**THE PROBLEM:** Copy word for word the data from the line containing "Image resolution: width=830" through the end of the data, leaving out the pictures.

**Source data:**
== Segment start ==
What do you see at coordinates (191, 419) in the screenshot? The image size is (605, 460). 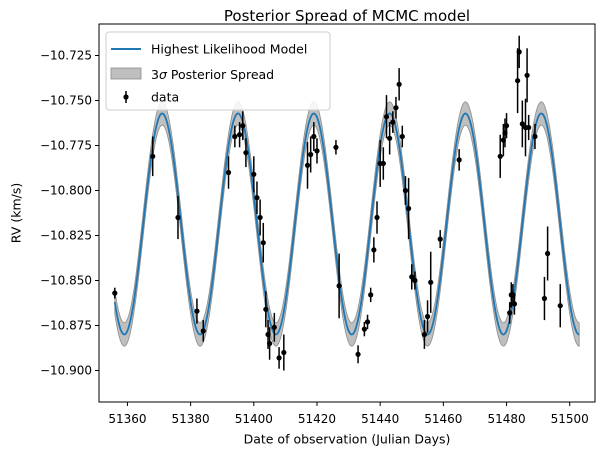 I see `x-tick-label: 51380` at bounding box center [191, 419].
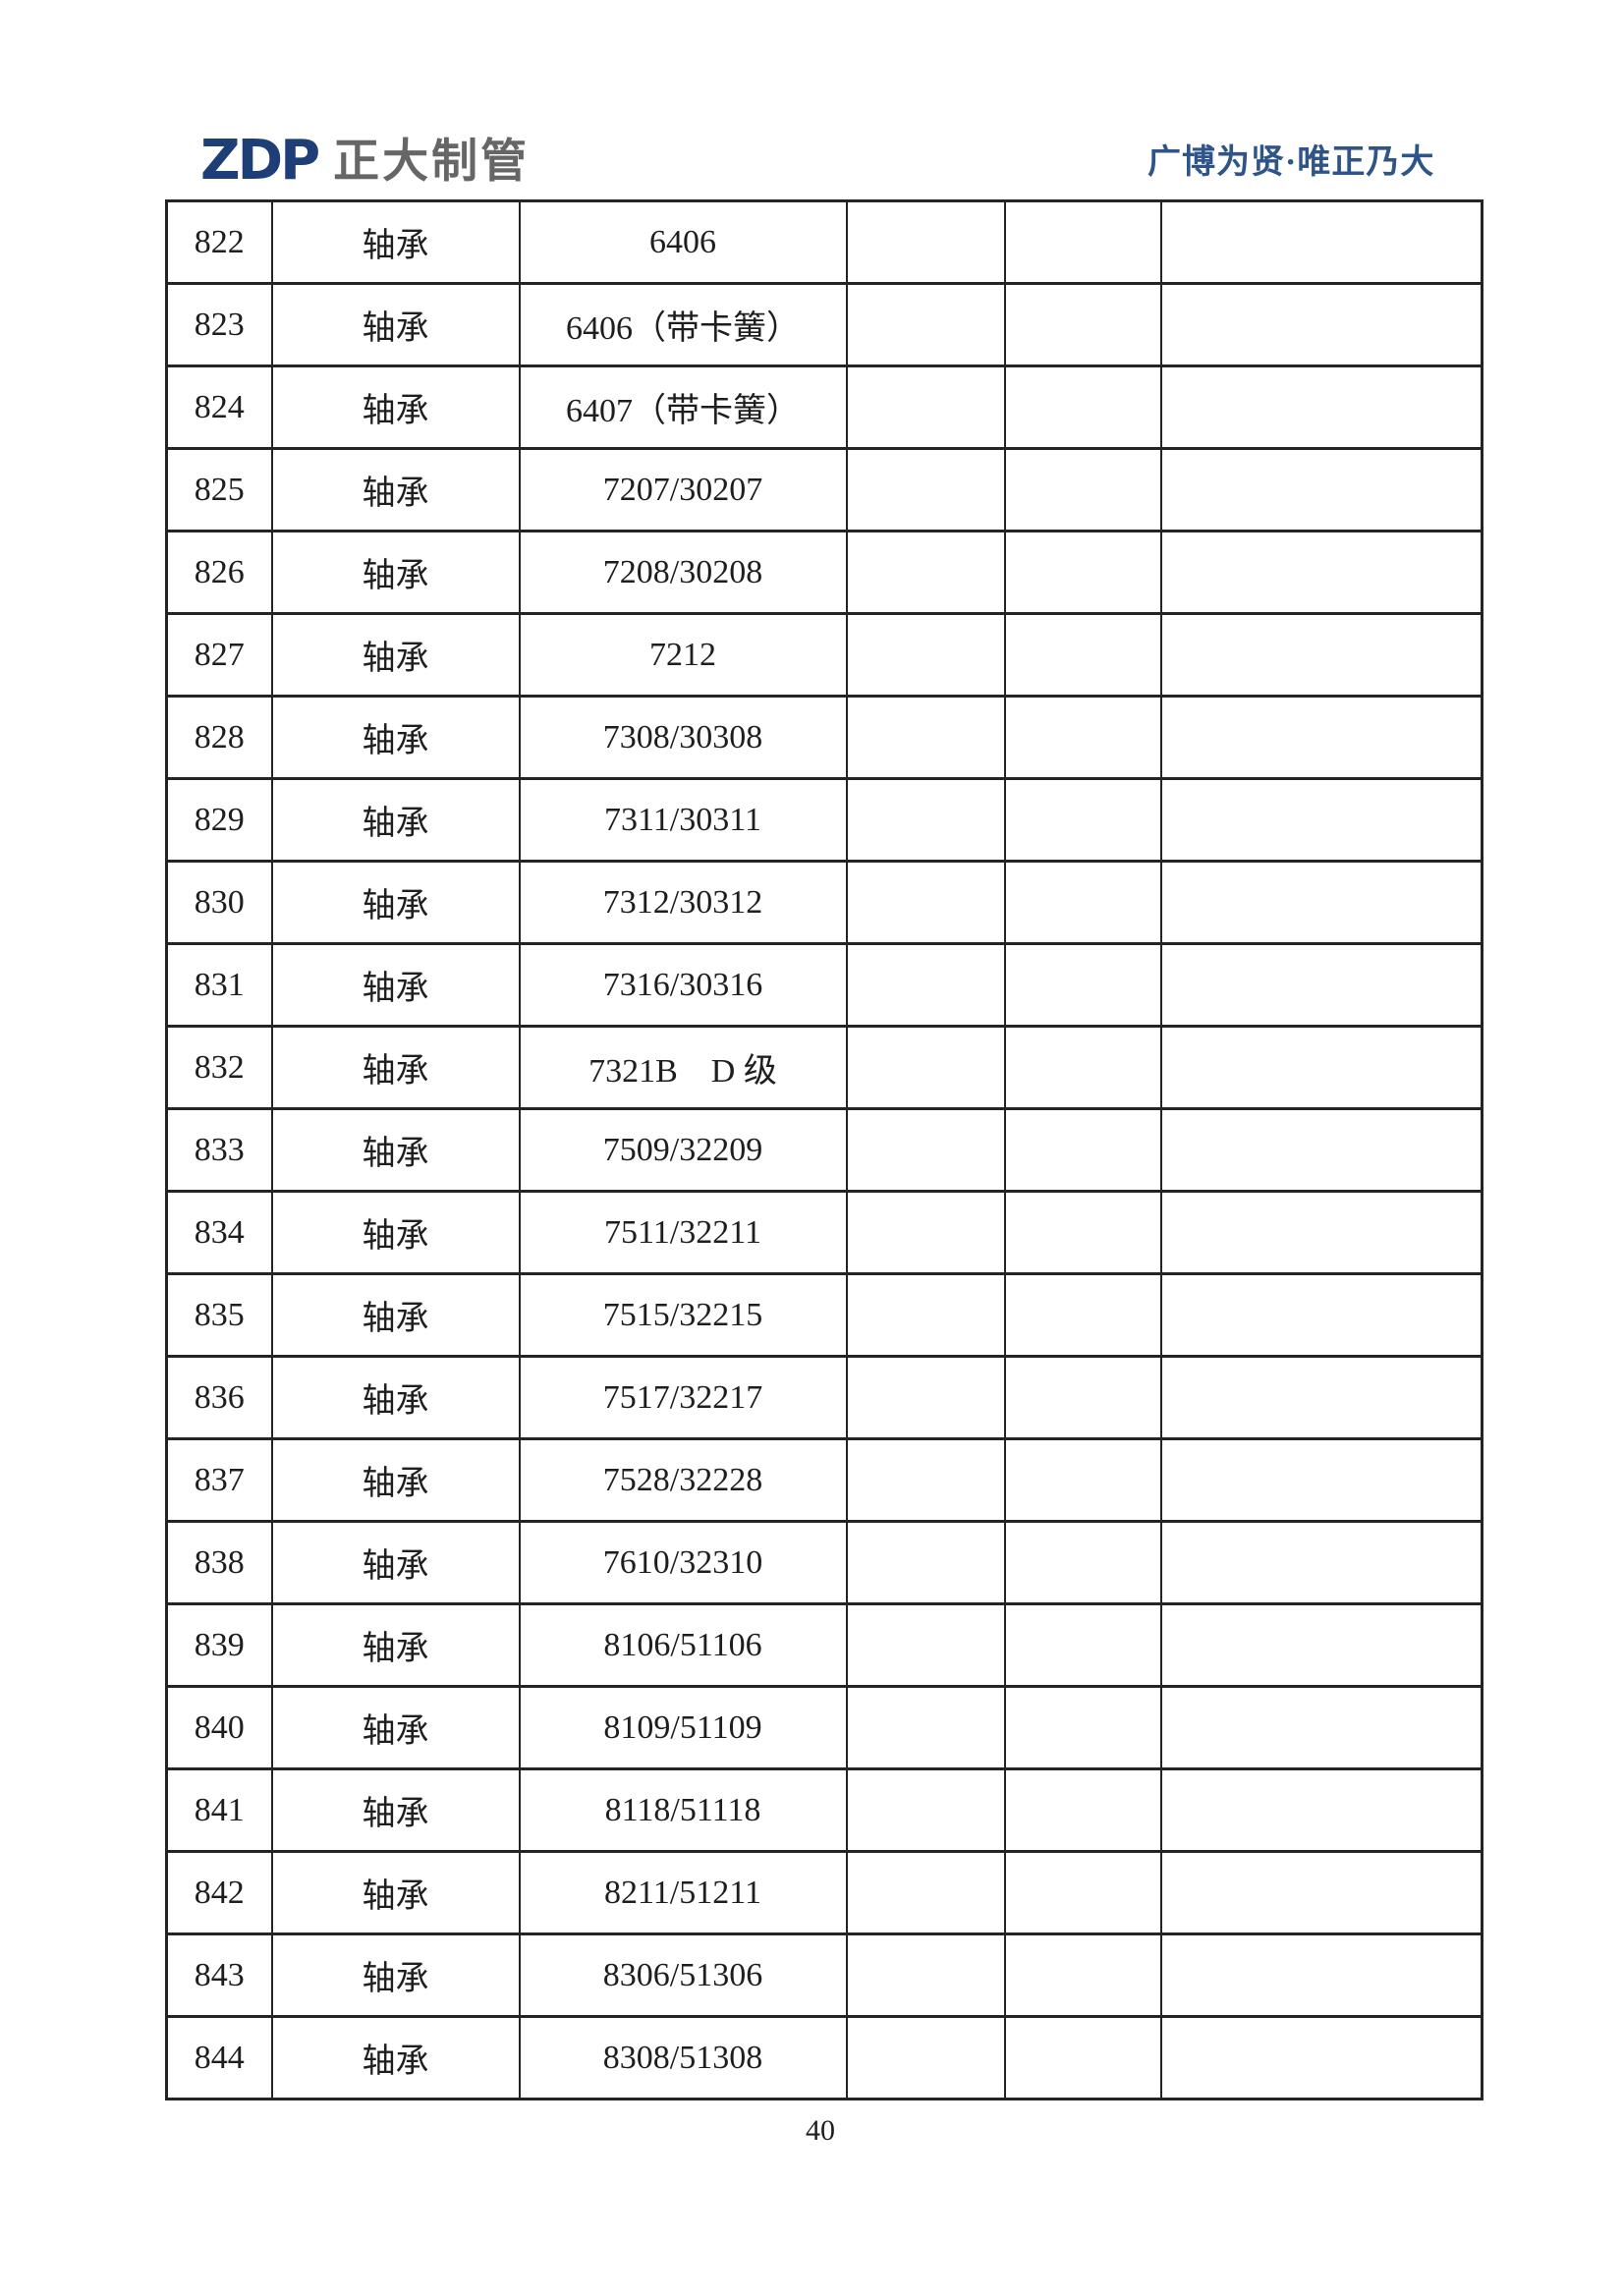 This screenshot has width=1623, height=2296. I want to click on table-row: 822 轴承 6406, so click(824, 242).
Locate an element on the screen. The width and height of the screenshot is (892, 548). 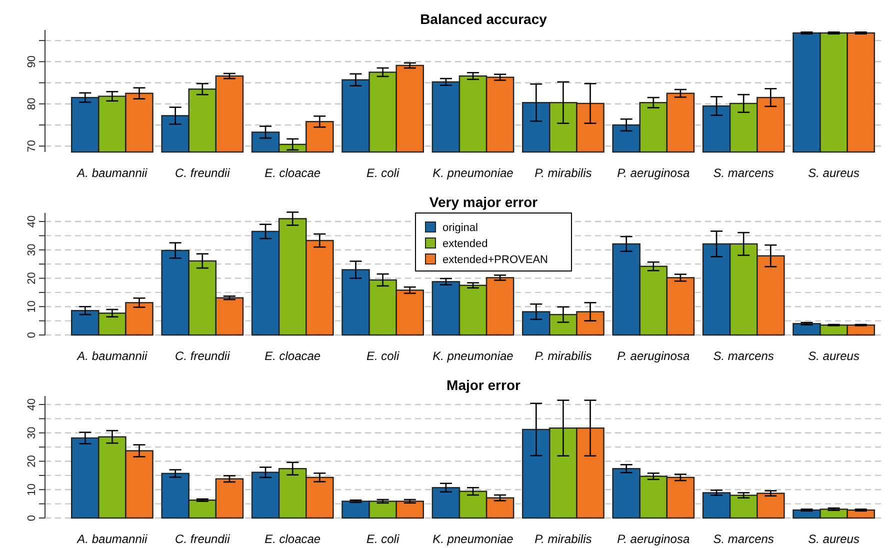
legend-label: extended+PROVEAN is located at coordinates (495, 260).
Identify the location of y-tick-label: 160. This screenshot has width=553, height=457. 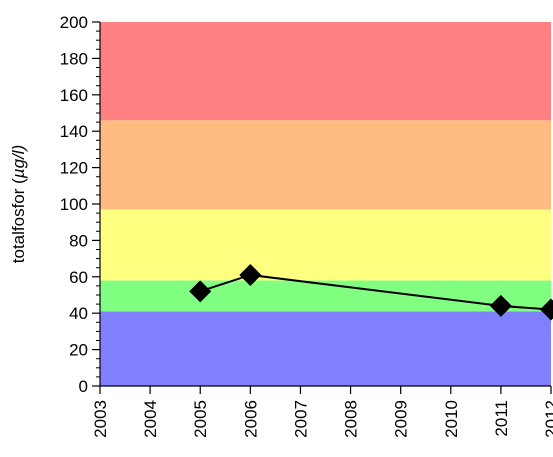
(74, 96).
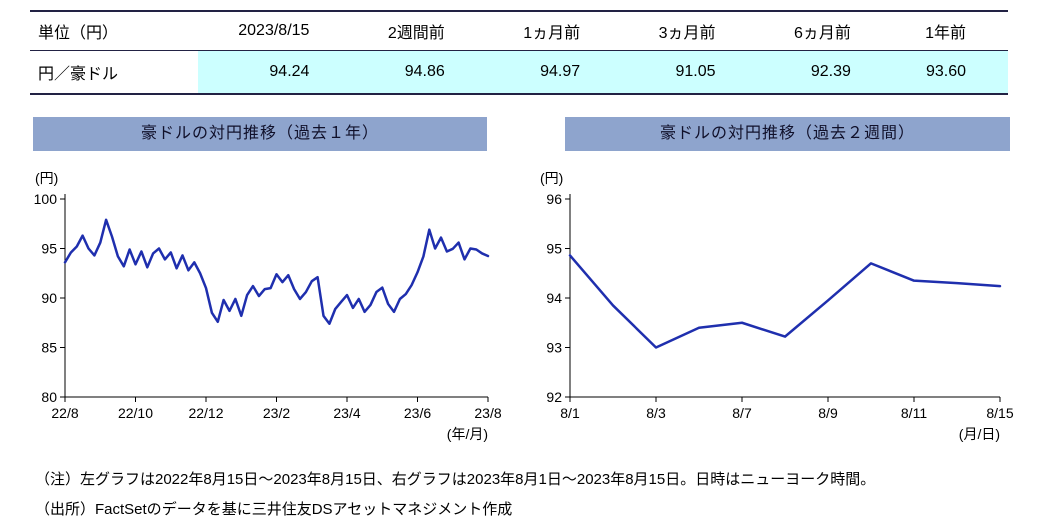 The width and height of the screenshot is (1039, 526). Describe the element at coordinates (78, 34) in the screenshot. I see `col-header-unit: 単位（円）` at that location.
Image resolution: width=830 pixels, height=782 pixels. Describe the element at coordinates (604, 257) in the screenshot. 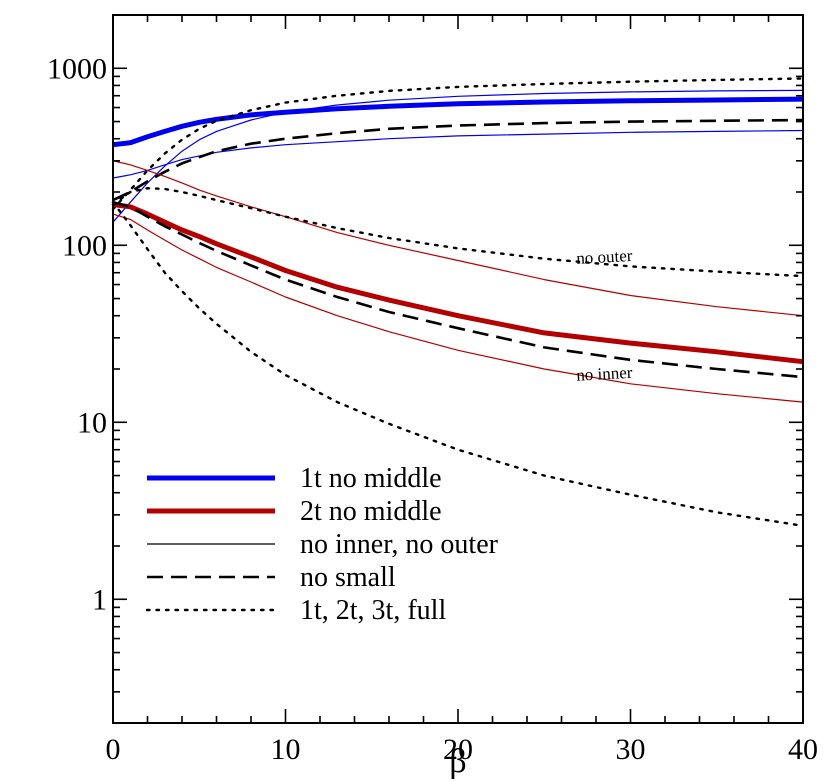

I see `annotation-label: no outer` at that location.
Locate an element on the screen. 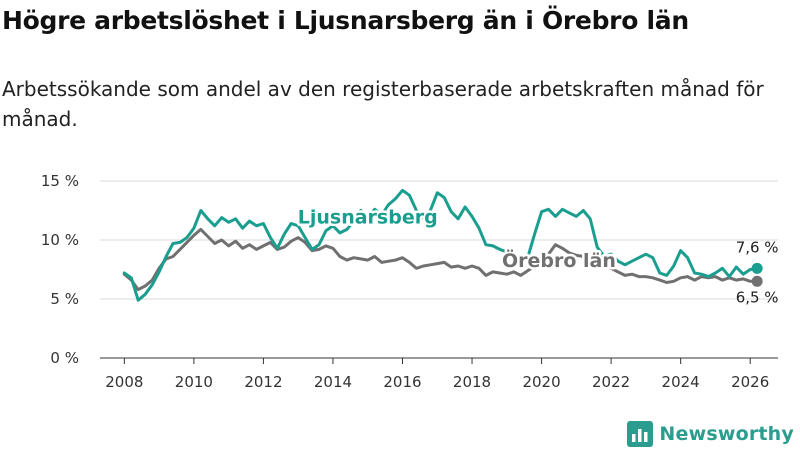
== Segment end ==
**RESPONSE:**
Image resolution: width=830 pixels, height=782 pixels. Describe the element at coordinates (604, 257) in the screenshot. 

I see `annotation-label: no outer` at that location.
Locate an element on the screen. 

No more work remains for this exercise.